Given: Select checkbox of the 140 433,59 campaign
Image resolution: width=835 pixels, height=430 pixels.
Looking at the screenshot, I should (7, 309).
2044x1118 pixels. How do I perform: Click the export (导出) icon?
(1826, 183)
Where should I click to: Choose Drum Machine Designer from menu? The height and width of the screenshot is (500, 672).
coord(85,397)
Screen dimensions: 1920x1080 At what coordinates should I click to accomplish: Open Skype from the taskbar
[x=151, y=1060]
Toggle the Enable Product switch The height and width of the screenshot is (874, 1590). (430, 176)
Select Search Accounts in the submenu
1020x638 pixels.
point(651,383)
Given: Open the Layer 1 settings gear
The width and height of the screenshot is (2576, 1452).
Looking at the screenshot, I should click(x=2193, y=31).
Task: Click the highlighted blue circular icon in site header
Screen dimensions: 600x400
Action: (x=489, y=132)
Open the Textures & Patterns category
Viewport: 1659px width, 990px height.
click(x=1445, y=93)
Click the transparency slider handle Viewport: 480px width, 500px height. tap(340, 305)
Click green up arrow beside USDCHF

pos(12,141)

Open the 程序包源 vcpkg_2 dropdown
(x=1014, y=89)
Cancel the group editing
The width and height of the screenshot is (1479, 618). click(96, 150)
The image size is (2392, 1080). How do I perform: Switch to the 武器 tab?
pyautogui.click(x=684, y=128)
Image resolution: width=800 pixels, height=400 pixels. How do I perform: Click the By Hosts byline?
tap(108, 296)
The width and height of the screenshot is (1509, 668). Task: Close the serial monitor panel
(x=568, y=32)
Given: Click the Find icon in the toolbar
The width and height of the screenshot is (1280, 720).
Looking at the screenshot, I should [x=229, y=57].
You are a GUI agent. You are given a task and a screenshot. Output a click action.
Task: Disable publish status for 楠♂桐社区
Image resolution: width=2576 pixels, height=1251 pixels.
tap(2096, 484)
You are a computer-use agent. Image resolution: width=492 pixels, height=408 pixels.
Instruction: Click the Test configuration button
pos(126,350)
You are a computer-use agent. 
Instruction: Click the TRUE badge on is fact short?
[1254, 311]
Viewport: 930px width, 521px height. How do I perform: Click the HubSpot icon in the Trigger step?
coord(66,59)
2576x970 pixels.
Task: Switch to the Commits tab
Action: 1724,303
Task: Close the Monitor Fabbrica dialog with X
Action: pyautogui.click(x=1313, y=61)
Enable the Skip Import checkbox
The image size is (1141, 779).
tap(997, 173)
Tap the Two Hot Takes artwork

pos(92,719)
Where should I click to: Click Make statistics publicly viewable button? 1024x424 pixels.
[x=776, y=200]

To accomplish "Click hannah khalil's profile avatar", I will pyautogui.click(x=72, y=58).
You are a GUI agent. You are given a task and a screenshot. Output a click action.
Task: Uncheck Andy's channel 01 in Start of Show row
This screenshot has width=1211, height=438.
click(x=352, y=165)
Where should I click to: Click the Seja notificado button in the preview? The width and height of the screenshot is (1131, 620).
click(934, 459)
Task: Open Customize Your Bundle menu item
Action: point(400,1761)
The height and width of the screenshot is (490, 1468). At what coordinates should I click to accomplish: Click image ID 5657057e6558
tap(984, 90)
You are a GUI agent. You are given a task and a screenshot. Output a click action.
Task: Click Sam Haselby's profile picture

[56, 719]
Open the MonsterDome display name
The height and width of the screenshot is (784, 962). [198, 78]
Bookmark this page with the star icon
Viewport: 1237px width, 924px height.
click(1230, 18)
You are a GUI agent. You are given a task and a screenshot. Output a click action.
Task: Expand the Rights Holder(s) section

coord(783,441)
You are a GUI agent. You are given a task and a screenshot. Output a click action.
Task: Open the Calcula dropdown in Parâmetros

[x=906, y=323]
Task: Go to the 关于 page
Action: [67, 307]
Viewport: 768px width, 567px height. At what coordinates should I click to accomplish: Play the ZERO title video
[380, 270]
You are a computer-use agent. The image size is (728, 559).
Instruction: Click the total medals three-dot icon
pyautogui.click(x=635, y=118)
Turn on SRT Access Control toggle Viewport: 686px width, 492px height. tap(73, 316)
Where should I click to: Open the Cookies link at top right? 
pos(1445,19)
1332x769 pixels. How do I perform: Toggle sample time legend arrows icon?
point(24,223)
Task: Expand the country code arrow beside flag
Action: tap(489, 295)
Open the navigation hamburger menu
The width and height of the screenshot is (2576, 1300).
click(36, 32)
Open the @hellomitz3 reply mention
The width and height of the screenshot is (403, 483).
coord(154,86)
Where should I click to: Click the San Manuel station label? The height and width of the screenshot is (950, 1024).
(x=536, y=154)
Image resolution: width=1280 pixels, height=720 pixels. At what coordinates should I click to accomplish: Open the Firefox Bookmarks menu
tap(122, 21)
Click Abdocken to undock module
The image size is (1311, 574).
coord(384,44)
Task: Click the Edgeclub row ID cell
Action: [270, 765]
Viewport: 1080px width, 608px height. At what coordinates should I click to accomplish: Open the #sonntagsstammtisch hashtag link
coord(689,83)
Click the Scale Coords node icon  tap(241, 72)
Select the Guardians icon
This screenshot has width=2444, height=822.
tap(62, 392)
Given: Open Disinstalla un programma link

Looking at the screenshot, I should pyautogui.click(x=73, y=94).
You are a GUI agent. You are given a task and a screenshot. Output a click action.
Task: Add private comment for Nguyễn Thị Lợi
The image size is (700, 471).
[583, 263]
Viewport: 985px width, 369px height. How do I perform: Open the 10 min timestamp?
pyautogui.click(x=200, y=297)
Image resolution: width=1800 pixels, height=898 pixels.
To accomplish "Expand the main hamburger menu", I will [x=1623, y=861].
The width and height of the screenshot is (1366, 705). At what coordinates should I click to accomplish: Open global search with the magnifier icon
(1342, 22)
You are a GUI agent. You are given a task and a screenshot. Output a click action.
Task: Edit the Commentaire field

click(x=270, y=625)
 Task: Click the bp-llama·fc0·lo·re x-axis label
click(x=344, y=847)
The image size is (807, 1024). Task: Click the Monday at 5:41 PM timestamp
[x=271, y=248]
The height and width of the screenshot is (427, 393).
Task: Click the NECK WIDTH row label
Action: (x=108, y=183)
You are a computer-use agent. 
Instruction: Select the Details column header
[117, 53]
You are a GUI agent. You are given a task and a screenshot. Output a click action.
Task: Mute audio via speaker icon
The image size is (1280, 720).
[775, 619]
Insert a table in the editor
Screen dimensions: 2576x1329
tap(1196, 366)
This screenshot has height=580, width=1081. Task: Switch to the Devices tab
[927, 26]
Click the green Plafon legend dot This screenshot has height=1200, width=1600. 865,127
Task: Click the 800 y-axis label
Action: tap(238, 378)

▸ **Task directions**:
Please format the listing as a JSON list of strings, one per line and with blank lines left out, starting at the line that contains "Toggle the Enable" and ending after the line that contains "Looking at the screenshot, I should click(x=2193, y=31).".

▸ **Worked solution**:
[
  "Toggle the Enable Product switch The height and width of the screenshot is (874, 1590). (430, 176)",
  "Select Search Accounts in the submenu",
  "1020x638 pixels.",
  "point(651,383)",
  "Given: Open the Layer 1 settings gear",
  "The width and height of the screenshot is (2576, 1452).",
  "Looking at the screenshot, I should click(x=2193, y=31)."
]